[What the task requires] Starting with the first of the entries and stopping after the line that contains "coordinates (117, 556).", can you change "screenshot" to "screen capture" and leave all other text in those lines as it is?

[Data in this exercise]
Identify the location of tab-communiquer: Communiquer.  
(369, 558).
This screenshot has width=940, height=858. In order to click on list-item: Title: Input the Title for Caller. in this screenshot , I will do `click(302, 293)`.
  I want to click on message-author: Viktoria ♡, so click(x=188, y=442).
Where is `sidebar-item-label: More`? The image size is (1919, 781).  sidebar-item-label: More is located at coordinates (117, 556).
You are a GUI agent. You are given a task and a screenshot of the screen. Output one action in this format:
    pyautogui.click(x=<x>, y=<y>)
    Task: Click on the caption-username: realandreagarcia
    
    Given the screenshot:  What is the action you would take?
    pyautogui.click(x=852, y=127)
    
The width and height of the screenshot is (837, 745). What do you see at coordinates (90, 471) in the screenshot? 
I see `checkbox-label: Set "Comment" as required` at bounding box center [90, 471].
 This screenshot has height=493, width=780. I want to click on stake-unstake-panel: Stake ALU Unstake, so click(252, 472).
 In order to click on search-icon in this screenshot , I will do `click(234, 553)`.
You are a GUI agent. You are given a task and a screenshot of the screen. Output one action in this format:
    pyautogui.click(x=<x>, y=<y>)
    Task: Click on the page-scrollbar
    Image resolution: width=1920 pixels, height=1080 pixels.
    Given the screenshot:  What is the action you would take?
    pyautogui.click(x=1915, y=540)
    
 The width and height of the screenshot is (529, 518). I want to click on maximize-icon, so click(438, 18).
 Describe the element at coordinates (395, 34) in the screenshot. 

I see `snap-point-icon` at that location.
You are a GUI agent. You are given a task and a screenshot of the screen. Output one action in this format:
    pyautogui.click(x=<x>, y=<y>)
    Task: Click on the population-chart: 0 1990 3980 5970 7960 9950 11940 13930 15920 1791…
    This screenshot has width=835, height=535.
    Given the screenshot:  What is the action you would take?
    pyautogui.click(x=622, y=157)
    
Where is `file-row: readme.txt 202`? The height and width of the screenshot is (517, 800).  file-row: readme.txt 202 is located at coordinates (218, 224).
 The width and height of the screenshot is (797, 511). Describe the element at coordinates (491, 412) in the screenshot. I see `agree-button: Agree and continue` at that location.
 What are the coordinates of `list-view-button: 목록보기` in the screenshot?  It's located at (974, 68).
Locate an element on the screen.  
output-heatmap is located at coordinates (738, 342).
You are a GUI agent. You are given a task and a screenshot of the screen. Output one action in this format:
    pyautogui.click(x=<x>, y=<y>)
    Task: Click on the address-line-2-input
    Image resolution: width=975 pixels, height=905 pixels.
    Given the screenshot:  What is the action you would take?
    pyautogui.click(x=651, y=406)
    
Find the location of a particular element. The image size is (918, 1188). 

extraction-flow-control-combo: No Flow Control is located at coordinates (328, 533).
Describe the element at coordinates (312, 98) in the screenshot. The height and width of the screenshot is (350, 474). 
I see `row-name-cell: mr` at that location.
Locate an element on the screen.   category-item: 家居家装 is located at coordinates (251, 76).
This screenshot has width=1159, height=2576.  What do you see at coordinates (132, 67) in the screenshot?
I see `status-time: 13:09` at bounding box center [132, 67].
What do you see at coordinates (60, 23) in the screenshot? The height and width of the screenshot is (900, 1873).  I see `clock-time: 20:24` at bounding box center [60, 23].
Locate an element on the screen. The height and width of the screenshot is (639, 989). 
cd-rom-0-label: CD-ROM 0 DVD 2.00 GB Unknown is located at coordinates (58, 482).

[Worked solution]
Identify the location of tab-communiquer: Communiquer.  
(369, 558).
This screen capture has width=940, height=858. In order to click on list-item: Title: Input the Title for Caller. in this screen capture , I will do `click(302, 293)`.
  I want to click on message-author: Viktoria ♡, so click(x=188, y=442).
Where is `sidebar-item-label: More`? The image size is (1919, 781).  sidebar-item-label: More is located at coordinates (117, 556).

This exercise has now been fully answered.